Motherhood – Emotions Series – Fear
Our fear of danger lets us anticipate threats to our safety.
Being a mother can be scary. I remember being worried about many things since I found out I was first pregnant. Would I be a good mom, would he turn out to be a good person? Would I be able to keep him safe and fed? What about food poisoning? And putting fingers in power sockets? It gets freezing cold here – will I be able to keep him warm? Once he was born, his well being became incredibly significant and no matter how tired I was, there was always a radar turned on, scanning for safety.
And it was not just worrying out of my imagination. On the second night, my first baby was born, my nightmares came true. I was still in the hospital, breastfeeding him. Suddenly, my baby yells and is all blue. I lift him quickly, and he started crying, quickly returning to his colour. But I didn’t see that; I just saw the blue. Until today, I close my eyes, and I can see that blue. I ran for help and found a nurse. She refused to help, telling me I had to speak in the same dialect as her and telling that it was a lie, the baby was not blue. I was angry as never before.
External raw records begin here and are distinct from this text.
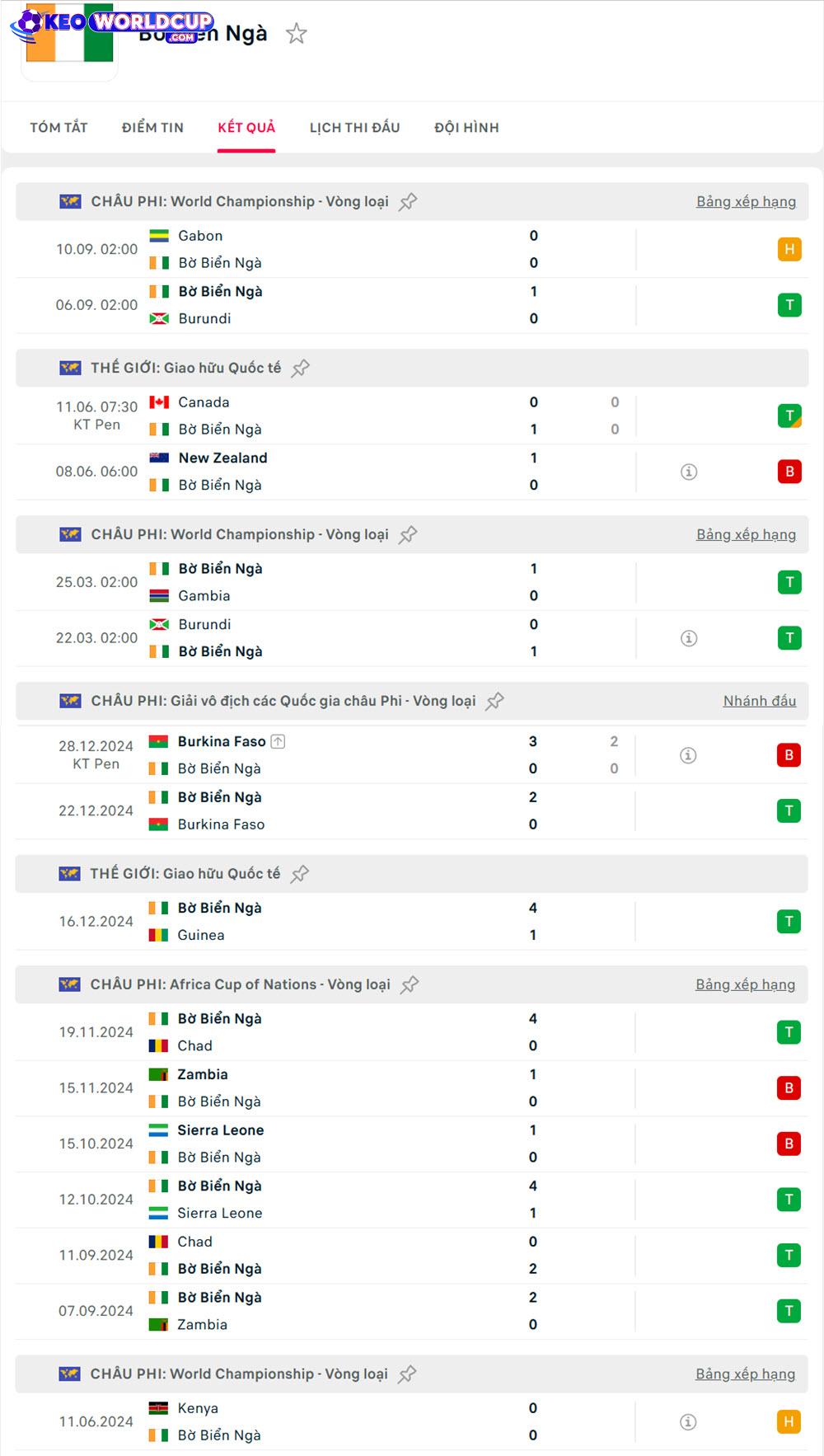Screen dimensions: 824x1456
Task: Switch to the ĐIỂM TIN tab
Action: pos(152,128)
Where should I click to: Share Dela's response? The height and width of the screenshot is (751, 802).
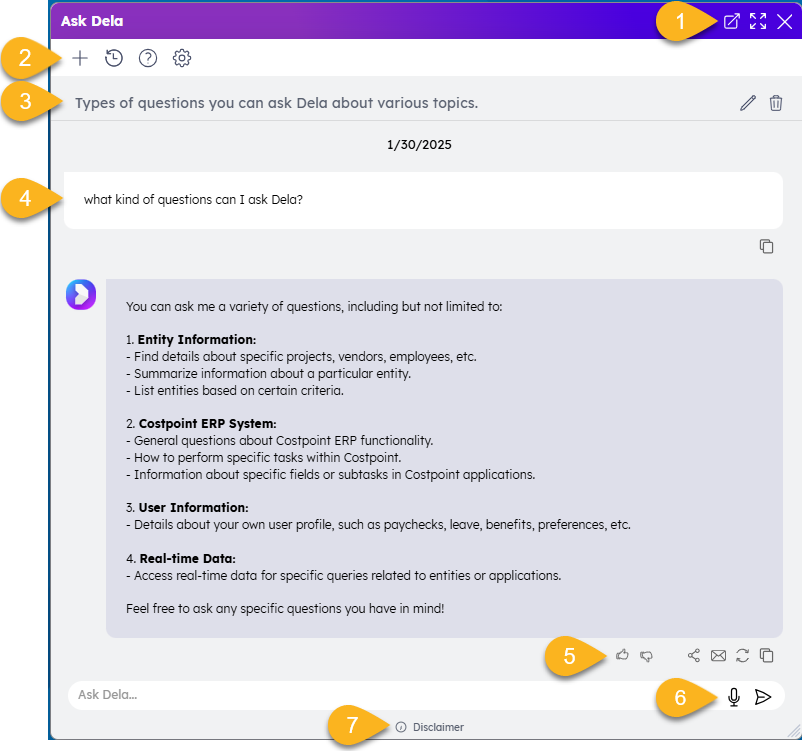coord(694,656)
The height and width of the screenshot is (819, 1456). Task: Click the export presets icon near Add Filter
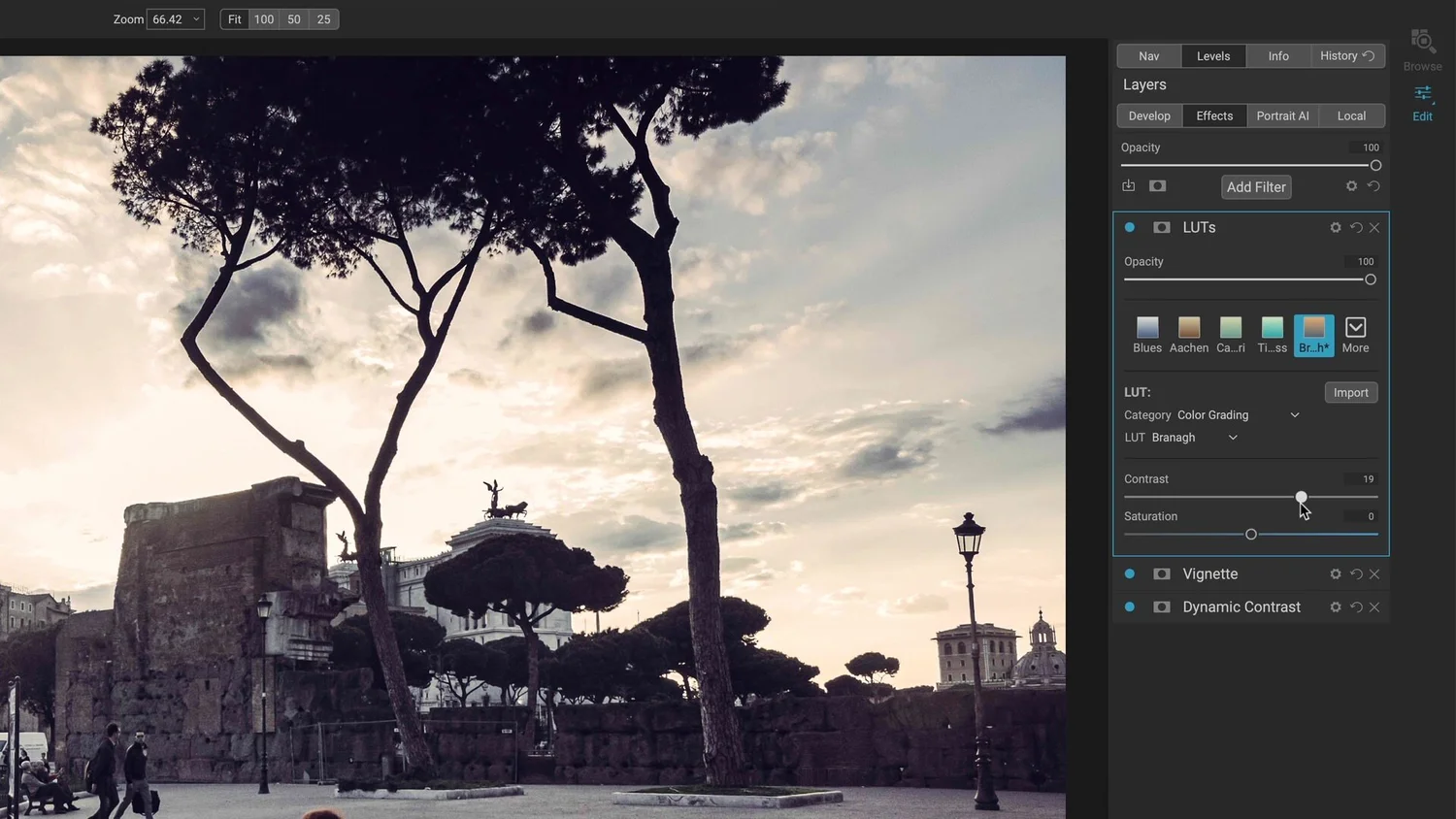[x=1128, y=185]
The fear of losing my baby turned into anger against this woman. For the first time, I knew: I would do whatever necessary to save my son. I never felt as much power in my body, and yet so powerless. Fortunately, someone else showed up, who cared and checked the baby was fine. He was learning to drink. I was devastated and in a panic: forget about being a good mother. Would I even be able to keep him alive before going home…?
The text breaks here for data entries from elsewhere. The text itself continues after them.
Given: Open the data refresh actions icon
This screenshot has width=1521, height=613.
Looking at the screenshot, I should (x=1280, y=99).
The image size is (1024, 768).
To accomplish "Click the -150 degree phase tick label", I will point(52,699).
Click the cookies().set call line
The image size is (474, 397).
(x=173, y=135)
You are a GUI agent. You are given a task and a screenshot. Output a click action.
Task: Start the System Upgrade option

Fear, though, brought me something impressive though: a direct and clear channel to my intuition. Very quickly, I started knowing what my baby wanted and how to deliver it to him. If you asked me how I knew you, I wouldn’t have an answer for you, I just knew it. And he thrived. Bit by bit, the fear has been tamed for the most part. It is still there, and sometimes it bursts again with new events. But it guides me forward, it shows me what can happen and makes me move and do something about it.
Now that our second boy is here, so is the enhanced fear. In the beginning, I was freezing and leaning on my husband’s great help and presence. Is there any way I can be taking care of both of them? How can the logistics work during the day? Will they both be crying at the same time? Who do I tend to first? What if they become traumatised by my incompetence?
And then I recognised my companion. Fear was asking for attention again. Finally, I switched on that drive to do things again and to listen to my baby uniquely. It feels so much better now, knowing I can rely on my intuition and love my boys. The answers will come.
Fear has kept me on my toes. Love has kept me walking.